In current versions of Perl, you can use the @-
and @+
magic arrays to get the positions of the matches of the whole regex and any possible capture groups. The zeroth element of both arrays holds the indexes related to the whole substring, so $-[0]

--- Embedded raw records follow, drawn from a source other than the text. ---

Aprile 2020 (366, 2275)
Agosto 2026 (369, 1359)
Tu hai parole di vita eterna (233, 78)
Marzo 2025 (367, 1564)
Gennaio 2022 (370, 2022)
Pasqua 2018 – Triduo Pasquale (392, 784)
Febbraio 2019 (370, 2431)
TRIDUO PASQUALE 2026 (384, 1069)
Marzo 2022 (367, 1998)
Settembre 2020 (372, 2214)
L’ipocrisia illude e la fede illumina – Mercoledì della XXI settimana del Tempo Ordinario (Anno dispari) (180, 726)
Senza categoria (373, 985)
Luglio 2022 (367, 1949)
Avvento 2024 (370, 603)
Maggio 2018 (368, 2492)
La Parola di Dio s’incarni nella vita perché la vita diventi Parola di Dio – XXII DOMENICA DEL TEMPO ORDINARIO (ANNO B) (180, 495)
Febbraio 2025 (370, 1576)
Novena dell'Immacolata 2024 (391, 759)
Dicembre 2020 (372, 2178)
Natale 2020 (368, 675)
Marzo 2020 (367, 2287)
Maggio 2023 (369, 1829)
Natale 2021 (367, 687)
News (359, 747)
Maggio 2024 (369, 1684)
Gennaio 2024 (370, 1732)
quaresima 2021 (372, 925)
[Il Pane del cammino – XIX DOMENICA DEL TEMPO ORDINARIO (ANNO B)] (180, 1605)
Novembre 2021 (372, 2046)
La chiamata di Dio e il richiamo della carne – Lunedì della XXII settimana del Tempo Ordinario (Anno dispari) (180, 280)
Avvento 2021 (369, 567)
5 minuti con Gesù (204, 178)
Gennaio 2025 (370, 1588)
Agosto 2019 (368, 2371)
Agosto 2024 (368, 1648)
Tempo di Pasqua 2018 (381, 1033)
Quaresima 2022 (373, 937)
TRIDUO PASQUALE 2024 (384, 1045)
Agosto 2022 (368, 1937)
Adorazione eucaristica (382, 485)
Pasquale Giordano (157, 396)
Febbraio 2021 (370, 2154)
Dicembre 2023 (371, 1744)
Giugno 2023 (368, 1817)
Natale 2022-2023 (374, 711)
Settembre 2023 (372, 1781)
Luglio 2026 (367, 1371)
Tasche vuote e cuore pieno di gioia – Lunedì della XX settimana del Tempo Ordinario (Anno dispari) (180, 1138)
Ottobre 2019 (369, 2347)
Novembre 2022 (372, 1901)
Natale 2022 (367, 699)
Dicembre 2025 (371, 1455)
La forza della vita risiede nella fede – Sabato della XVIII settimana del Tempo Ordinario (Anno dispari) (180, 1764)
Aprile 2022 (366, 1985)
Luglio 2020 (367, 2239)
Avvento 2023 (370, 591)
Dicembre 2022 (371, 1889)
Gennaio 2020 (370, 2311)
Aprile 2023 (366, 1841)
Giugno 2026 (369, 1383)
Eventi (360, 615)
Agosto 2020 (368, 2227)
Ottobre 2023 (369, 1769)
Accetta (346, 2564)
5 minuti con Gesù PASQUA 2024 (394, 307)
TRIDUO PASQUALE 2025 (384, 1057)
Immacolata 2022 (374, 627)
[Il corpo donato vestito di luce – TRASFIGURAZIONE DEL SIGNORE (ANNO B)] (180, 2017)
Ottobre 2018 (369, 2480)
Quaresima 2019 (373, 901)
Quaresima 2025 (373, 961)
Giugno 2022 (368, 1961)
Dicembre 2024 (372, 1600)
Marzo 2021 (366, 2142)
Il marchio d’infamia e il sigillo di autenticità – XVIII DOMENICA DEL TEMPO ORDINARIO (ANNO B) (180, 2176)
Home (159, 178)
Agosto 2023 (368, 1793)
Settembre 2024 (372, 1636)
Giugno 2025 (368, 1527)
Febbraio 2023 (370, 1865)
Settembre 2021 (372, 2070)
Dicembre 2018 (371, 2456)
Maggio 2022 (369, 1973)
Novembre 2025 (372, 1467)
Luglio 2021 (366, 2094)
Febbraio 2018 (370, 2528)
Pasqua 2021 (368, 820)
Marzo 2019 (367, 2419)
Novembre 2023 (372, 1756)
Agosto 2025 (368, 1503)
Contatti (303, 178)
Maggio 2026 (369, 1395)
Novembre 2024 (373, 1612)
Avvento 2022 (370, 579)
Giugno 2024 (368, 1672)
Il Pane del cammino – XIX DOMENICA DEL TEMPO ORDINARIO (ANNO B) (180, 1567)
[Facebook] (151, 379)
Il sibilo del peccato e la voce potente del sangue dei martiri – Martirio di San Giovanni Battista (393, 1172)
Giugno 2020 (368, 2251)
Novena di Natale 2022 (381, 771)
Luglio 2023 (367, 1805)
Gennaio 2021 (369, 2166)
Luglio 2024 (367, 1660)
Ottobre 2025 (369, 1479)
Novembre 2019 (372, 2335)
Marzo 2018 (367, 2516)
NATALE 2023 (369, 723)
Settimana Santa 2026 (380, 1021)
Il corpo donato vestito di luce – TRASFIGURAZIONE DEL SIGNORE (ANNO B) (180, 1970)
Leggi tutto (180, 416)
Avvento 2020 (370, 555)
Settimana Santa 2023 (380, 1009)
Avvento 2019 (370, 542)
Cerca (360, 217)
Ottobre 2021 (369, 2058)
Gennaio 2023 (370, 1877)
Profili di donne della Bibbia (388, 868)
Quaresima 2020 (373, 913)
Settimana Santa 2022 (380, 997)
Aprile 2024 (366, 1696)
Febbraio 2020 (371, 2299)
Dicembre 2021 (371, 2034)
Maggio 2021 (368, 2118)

is the one you are interested in.
As a one-liner:
$ echo 'aöæaæaæa' | perl -CSDLA -ne 'BEGIN { $pattern = shift }; printf "%d\n", $-[0] while $_ =~ m/$pattern/g;' æa
2
4
6
Or a full script:
#!/usr/bin/perl
use strict;
use warnings;
use utf8;
use Encode;
use open ":encoding(utf8)";
undef $/;
my $pattern = decode_utf8(shift);
binmode STDIN, ":utf8";
while (<STDIN>) {
printf "%d\n", $-[0] while $_ =~ m/$pattern/g;
}
e.g.
$ echo 'aöæaæaæa' | perl match.pl æa -
2
4
6
(The latter script only works for stdin. I seem to trouble forcing Perl to treat all files as UTF-8.)
With zsh
:
set -o extendedglob # for (#m) which in patterns causes the matched portion to be
# made available in $MATCH and the offset (1-based) in $MBEGIN
# (and causes the expansion of the replacement in
# ${var//pattern/replacement} to be deferred to the
# time of replacement)
haystack=aöæaæaæa
needle=æ
offsets=() i=0
: ${haystack//(#m)$needle/$((offsets[++i] = MBEGIN - 1))}
print -l $offsets
With GNU awk
or any other POSIX compliant awk
implementation (not mawk
), and correct locale set:
$ LANG='en_US.UTF-8' gawk -v pat='æa' -- '
{
s = $0;
pos = 0;
while (match(s, pat)) {
pos += RSTART-1;
print "file", FILENAME ": line", FNR, "position", pos, "matched", substr(s, RSTART, RLENGTH);
pos += RLENGTH;
s = substr(s, RSTART+RLENGTH);
}
}
' <<<'aöæaæaæa'
file -: line 1 position 2 matched æa
file -: line 1 position 4 matched æa
file -: line 1 position 6 matched æa
$
The pattern indicated in the -v pat
argument to gawk
can be any valid regular expression.